Listelenen maddelere ek olarak, tohumlar proteinler, karbonhidratlar, vitaminler, kalsiyum ve çinko içerir.
Ayçekirdeği - kontrendikasyonları
Ayçekirdeği tüketmek sadece faydalı değil aynı zamanda zararlı da olabilir. Örneğin, diş minesini onlardan muzdariptir ve bu, tohumları örten güçlü cilt tarafından kademeli olarak tahrip olur. Ayçiçeği taneleri kalorilerde yüksektir, bu nedenle büyük miktarlarda kilolarını azaltmak isteyenler için kontrendikedir. Ek olarak, kızarmış tohumlar genellikle yiyecekler için kullanılır ve burada neredeyse hiçbir yararlı şey kalmaz.

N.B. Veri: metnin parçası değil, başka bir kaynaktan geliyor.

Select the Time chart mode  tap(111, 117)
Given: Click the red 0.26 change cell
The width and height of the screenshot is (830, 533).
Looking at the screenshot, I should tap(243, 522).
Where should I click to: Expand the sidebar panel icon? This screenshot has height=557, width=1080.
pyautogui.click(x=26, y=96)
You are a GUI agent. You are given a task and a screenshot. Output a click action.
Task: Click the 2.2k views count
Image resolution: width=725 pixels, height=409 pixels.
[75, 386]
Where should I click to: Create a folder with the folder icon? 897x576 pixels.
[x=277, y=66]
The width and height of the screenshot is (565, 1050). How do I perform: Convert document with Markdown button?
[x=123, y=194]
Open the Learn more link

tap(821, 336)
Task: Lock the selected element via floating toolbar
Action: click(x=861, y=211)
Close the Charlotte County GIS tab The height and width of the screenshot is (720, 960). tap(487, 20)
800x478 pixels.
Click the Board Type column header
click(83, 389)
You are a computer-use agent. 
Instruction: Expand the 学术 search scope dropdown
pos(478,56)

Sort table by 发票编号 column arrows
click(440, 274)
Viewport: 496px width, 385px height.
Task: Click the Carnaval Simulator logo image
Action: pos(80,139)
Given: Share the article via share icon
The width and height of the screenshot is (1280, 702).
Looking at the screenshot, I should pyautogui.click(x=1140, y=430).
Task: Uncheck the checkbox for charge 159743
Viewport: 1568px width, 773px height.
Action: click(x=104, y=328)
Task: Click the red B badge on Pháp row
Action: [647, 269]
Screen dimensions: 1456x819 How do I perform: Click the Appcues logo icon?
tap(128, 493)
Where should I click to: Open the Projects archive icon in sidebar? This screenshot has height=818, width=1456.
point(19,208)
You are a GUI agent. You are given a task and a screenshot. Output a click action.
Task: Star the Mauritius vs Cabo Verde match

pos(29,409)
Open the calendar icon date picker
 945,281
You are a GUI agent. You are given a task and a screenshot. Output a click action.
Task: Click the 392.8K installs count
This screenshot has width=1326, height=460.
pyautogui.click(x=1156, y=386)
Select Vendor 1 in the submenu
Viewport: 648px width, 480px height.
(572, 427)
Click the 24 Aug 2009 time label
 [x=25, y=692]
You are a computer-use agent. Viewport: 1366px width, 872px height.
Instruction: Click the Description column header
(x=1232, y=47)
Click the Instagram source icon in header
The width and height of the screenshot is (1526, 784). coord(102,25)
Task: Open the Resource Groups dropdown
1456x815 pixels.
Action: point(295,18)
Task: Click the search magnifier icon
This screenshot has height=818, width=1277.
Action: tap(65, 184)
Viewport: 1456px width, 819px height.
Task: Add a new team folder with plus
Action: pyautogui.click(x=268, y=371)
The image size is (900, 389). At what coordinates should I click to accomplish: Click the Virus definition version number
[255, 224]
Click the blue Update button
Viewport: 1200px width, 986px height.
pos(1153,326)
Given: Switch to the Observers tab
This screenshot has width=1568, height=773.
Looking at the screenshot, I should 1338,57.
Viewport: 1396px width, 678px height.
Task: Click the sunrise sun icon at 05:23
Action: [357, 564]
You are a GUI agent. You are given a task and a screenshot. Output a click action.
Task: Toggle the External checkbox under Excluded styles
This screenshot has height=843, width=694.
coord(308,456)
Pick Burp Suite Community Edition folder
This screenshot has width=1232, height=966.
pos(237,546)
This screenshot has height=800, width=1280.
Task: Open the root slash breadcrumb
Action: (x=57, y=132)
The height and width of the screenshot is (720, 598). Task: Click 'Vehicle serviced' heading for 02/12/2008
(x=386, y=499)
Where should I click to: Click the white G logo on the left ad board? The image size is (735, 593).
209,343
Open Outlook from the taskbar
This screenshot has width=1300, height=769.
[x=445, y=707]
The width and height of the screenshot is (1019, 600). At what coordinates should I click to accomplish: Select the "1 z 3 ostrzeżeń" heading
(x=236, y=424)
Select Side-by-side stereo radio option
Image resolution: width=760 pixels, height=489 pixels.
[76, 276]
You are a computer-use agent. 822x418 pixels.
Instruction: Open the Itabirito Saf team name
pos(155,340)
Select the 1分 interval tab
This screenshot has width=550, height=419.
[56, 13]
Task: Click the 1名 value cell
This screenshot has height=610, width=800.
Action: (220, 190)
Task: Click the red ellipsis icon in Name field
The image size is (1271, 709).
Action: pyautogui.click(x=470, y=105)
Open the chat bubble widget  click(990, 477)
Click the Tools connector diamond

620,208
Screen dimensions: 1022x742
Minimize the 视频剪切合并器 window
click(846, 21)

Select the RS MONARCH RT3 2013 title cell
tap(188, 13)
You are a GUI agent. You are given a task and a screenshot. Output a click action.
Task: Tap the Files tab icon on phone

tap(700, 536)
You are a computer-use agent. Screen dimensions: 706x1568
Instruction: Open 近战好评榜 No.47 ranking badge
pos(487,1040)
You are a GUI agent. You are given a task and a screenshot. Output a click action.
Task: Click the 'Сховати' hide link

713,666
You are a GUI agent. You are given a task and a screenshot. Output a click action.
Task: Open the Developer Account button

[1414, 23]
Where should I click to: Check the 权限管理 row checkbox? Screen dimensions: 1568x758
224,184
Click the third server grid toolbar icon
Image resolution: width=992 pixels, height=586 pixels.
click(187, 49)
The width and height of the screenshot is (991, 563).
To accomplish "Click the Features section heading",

Tohumların kullanımı, ses verilerine olumsuz bir şekilde yansır - boğazda, şarkı söylemeyi ve konuşmayı engelleyen yağlı bir film oluşur. Yemek için ayçiçeği tohumu alırsanız, ayçiçeğinin uzun köklerinin sadece besinleri değil, aynı zamanda zehirleri ve toksinleri de emdiğini anlamalısınız, bu nedenle bitkinin ekolojik olarak güvenli bir alanda yetiştirildiğinden ve tohumların temizlendiğinden emin olmalısınız. kızartmadan önce toz ve kir.